• **Study text**:
=== Section Start ===
Sandwiched: Combatting Loneliness in Your New Role

We live in an amazing time. Modern healthcare advances have increased the average life expectancy in the United States from 47 years in 1900 to the mid-seventies today. According to the Census Bureau projections, there will be approximately 70 million Americans age 65 and older by the year 2030. Nine million of those will be from our fastest growing population segment – 85 years and older.

That’s amazing news! It means that the people we love get to stay with us a little longer. It means that young children might actually know their grandparents and even great-grandparents. It means another year with the patriarch of the family at Thanksgiving or one more sweet conversation with your Grammy on her birthday.

But those extra memories come with some cost. As our parents and grandparents live longer, the chance of chronic health problems increases and the weight of long-term care becomes a reality for the culture at large. Most specifically, since most older Americans have their care needs met by a family member, the realities of caregiving often fall to children who are in their forties and early fifties.

This new generation of caregivers has been dubbed the “sandwich generation.” Why? Because they are often caught between the responsibilities of caring for both older and younger generations. Many of them are in the prime of their careers and have the responsibilities of raising children in their own homes at the same time. Meanwhile, they also find their schedules squeezed as they spend many hours each week tending to the needs of frail, aging relatives.

Because of this tension, the sandwich generation often finds themselves overextended, stressed-out, emotionally weary, financially squeezed, and even guilt-plagued. These feelings can be very difficult to sort through. They can be exacerbated by the fact that caregivers often feel alone in their endeavor. While resources abound for parenting and raising a young family, not as many people are writing or talking about caring for their own parents. Yet, the “it takes a village” mentality applies to more situations than just raising young children!
=== Section End ===
• **Task requirements**:
1. Please list every word or phrase the caregiving article uses to describe how the sandwich generation often finds themselves because of this tension.
2. Carry the article on sandwich-generation caregiving forward from its last sentence.
The data that comes next is separate material and has nothing to do with the caregiving article.

• **Extracted data**:
=== Section Start ===
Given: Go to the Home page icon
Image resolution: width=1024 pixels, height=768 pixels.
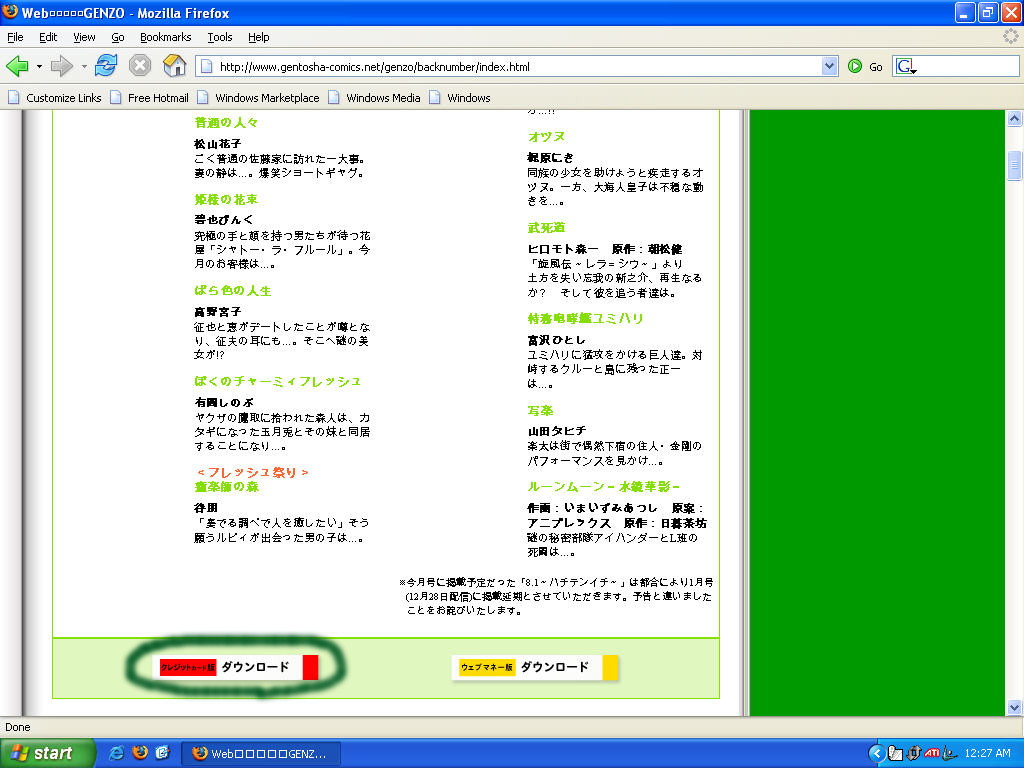Looking at the screenshot, I should [x=174, y=66].
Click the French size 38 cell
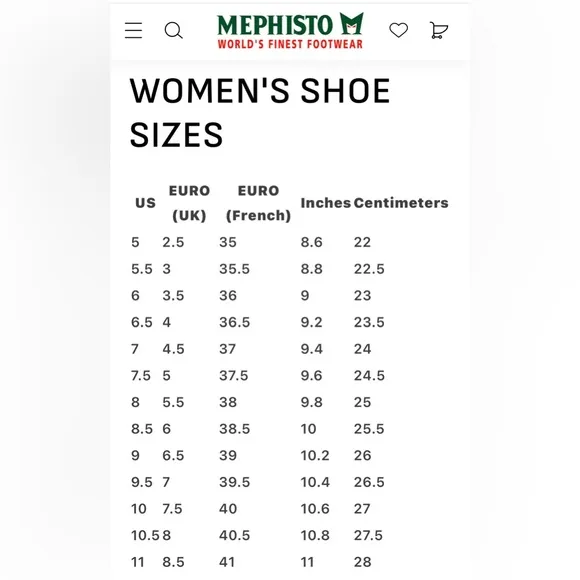 click(228, 402)
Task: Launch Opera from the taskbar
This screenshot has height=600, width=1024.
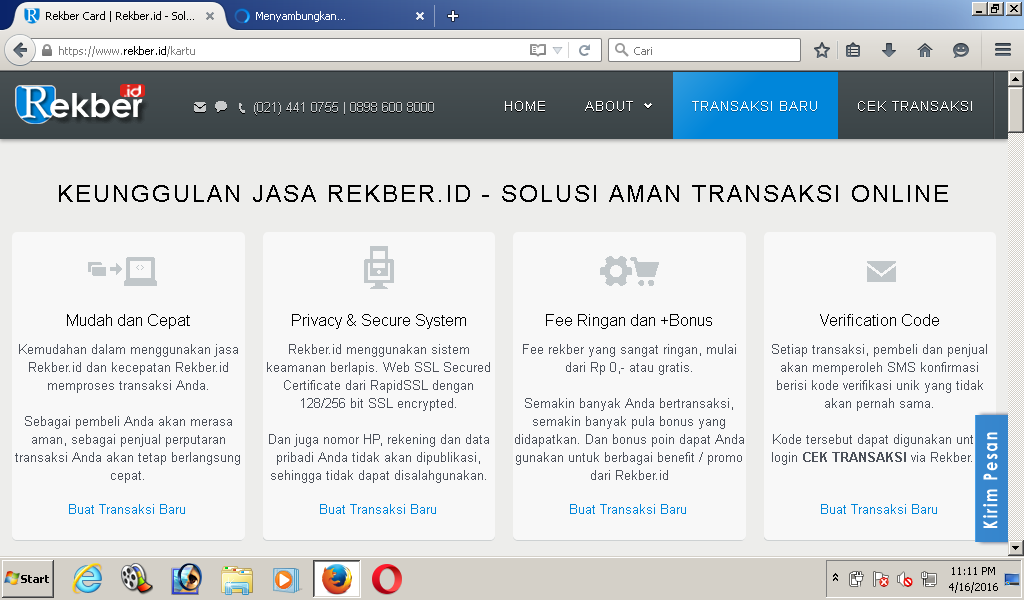Action: (x=388, y=578)
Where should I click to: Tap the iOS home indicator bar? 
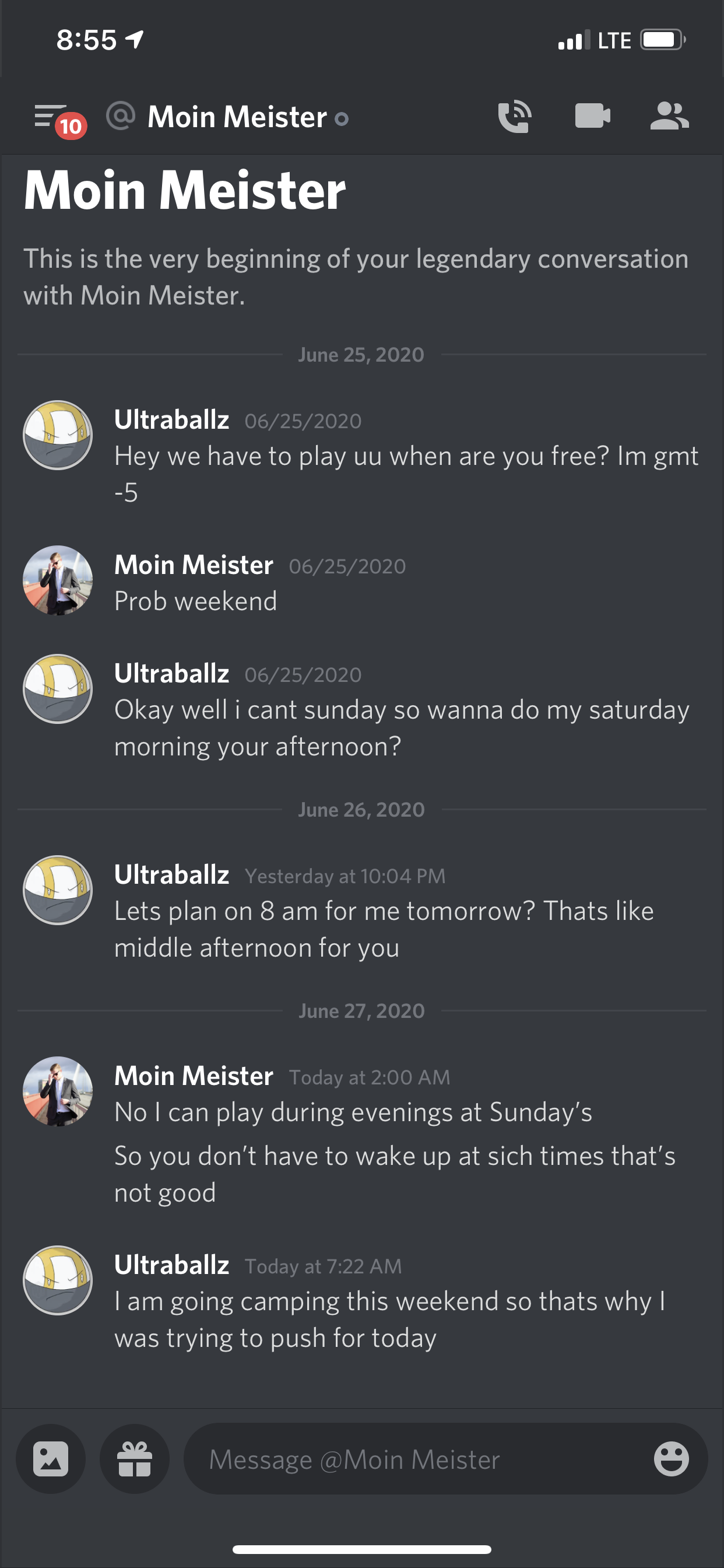362,1549
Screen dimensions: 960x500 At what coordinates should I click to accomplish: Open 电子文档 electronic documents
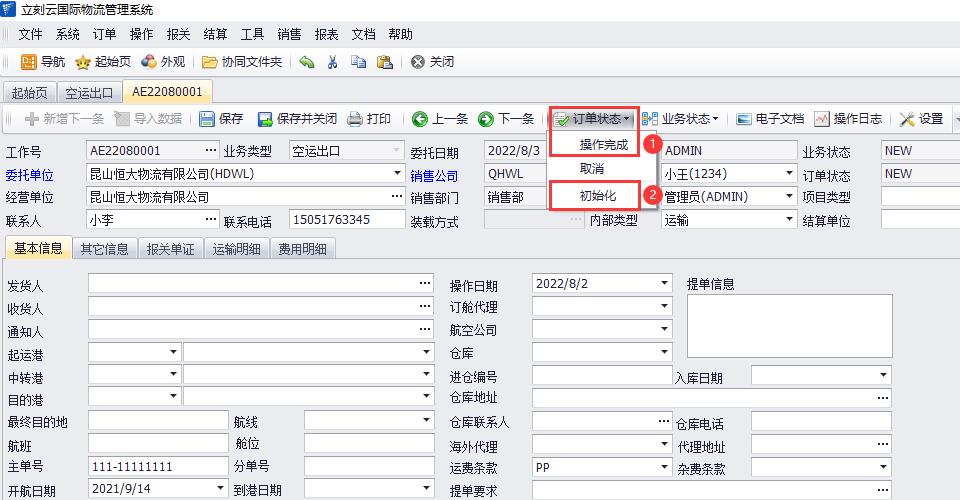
=== Section End ===
• **Expected results**:
1. overextended, stressed-out, emotionally weary, financially squeezed, guilt-plagued

2.
To that end, we’re passing on a few suggestions from the Aging Care website to help those of you who are caregivers find the support and encouragement you need:

  • Your state government’s website should have a version of the National Family Caregiver Support Program, where you can contact people who have been in your shoes. Go to its website, type “aging” in the search box, and you should find some state resources.
  • Talk with other caregivers through support groups, whether online or in-person. Online sites are especially helpful because most caregivers are pressed for time and often have difficulty attending an in-person group meeting.
  • Check with the Alzheimer’s Association. They offer a broad range of support and can answer many of your questions.
  • Local hospitals, religious organizations and even nursing homes will likely have lists of in-person support groups you can attend.

The bottom line: If you are a caregiver, you need to seek support from other caregivers. It’s important that you talk to people who have been in the trenches. Ask them what they did that worked, what they would do differently, and what they advise. With the help of a support community, the caregiver is better resourced and equipped for the road ahead.